Thank you for all that info, clivealive, for all that info. I have numerous symptoms which could all point to various conditions, but weighing it all up, I am sure in myself that I do a deficiency in B12. My folate level jn Feb was 24, reduced now to 13, ref range ( 2-17) , so has reduced significantly. All other blood tests do not seem remarkable, MCV slightly raised, MCH also slightly raised from before. My symptoms include the extreme fatigue, could sleep 3-4 hours in day despite having slept ok at night, clumsiness, brittle nails, tinnitus, restless legs, numbness & tingling in feet mainly, feeling the cold more, bumping into things, bowel problems, sore tongue, unsteadiness, loss of balance, concentration, unexplained weight loss , digestive problems, the list goes on. I will go to my gp armed with all this info and try to stay calm & confident , although this is not always easy when trying to confront a professional , who already knows it all. I know that B12 is water soluble so it would be impossible to overdose, so I think I will go along the lines of asking for a therapeutic trial to see if my condition improves, I have nothing to lose , I guess . I will keep all informed on how I progress , Thanks

clivealive profile image
clivealiveForum Support in reply to jandaly

Well done and please do keep in touch - we love to read "success stories" on this forum

Gambit62 profile image
Gambit62Administrator

Also, you have a number of risk factors that make a B12 absorption problem much greater than it is for the general population namely: coeliacs, use of metformin, use of PPI.

Foggyme profile image
FoggymeAdministrator

Hi Jandaly. Here's a link to the excellent B12 treatment review that Hidden mentioned (written by a haematologist and published in the Blood Journal):

bloodjournal.org/content/bl...

Also...you have neurological symptoms so your GP should prescribe immediate B12 injections - even if your B12 is within 'normal' limits (6 x loading doses and then injections every other day until no further improvement - as per treatment guidelines issued by the British Committee for Standards in Harmatology (sorry, on phone so can't access that link at the moment). But...

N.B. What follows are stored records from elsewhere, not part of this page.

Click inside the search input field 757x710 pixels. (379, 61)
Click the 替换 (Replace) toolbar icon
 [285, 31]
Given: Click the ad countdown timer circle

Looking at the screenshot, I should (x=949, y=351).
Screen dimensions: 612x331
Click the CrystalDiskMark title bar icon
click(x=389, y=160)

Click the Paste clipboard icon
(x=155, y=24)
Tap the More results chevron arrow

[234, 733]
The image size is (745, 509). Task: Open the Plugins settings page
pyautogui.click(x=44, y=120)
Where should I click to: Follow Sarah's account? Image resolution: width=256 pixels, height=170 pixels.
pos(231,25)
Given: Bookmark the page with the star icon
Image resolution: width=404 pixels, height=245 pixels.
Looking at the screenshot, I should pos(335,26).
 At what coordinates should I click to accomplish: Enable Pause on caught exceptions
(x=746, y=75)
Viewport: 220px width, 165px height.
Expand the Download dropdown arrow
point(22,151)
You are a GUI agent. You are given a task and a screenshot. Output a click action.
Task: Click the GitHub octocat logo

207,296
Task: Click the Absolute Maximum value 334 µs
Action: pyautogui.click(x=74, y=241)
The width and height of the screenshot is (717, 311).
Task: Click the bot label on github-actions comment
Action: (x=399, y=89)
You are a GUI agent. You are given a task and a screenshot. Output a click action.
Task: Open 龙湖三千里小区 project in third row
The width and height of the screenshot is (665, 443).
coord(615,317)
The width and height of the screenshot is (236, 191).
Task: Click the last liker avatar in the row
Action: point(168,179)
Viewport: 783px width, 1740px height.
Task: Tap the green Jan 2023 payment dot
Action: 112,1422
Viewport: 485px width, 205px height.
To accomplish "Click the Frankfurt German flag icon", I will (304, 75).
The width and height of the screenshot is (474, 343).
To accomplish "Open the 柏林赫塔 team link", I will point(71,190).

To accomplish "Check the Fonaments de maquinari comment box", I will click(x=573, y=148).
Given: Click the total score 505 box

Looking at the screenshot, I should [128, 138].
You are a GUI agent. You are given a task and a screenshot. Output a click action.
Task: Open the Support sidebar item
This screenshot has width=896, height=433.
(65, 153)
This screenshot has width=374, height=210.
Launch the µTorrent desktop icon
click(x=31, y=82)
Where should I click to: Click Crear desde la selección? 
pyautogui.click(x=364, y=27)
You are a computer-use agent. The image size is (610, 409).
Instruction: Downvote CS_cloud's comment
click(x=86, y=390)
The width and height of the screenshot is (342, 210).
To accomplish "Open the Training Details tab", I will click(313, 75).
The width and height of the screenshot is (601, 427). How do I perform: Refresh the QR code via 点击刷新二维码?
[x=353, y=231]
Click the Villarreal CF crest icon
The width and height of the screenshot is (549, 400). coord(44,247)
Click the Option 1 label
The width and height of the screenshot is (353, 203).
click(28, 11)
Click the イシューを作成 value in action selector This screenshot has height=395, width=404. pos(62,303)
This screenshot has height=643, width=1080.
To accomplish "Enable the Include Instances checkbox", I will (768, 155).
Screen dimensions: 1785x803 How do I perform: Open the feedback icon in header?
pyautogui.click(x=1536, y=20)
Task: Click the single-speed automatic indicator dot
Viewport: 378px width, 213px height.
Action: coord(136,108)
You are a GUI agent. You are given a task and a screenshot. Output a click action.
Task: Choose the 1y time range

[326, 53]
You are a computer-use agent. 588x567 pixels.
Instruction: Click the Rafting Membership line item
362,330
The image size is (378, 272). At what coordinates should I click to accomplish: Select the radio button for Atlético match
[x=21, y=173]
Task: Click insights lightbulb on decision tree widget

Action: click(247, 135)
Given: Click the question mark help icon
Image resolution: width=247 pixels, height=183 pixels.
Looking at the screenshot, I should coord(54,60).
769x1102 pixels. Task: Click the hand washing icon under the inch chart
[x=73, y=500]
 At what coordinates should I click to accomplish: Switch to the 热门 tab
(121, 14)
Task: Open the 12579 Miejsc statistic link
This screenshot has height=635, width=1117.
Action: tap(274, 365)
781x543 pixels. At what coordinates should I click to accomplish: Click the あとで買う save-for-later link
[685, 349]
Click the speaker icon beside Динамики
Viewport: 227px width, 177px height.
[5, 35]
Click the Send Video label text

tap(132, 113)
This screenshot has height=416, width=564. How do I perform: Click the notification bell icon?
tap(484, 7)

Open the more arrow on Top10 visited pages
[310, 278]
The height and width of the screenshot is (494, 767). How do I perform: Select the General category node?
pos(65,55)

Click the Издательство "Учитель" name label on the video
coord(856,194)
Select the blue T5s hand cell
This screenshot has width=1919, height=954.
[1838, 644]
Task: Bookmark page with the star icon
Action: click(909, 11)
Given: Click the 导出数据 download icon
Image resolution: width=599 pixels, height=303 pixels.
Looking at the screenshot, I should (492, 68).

Here's a B12 treatment alert that you can print and show to your GP. Instructs doctors to treat immediately with B12 injections if neurological symptoms of B12 deficiency are present (you have these - and many others too) - even if B12 levels are within normal limits. Your GP is probably not aware of this. Here's the link to that alert:

archive.is/hbPHE

If you GP is still reluctant to treat you post again and we can help with more information and evidence, together with tips about what arguments to present to your GP.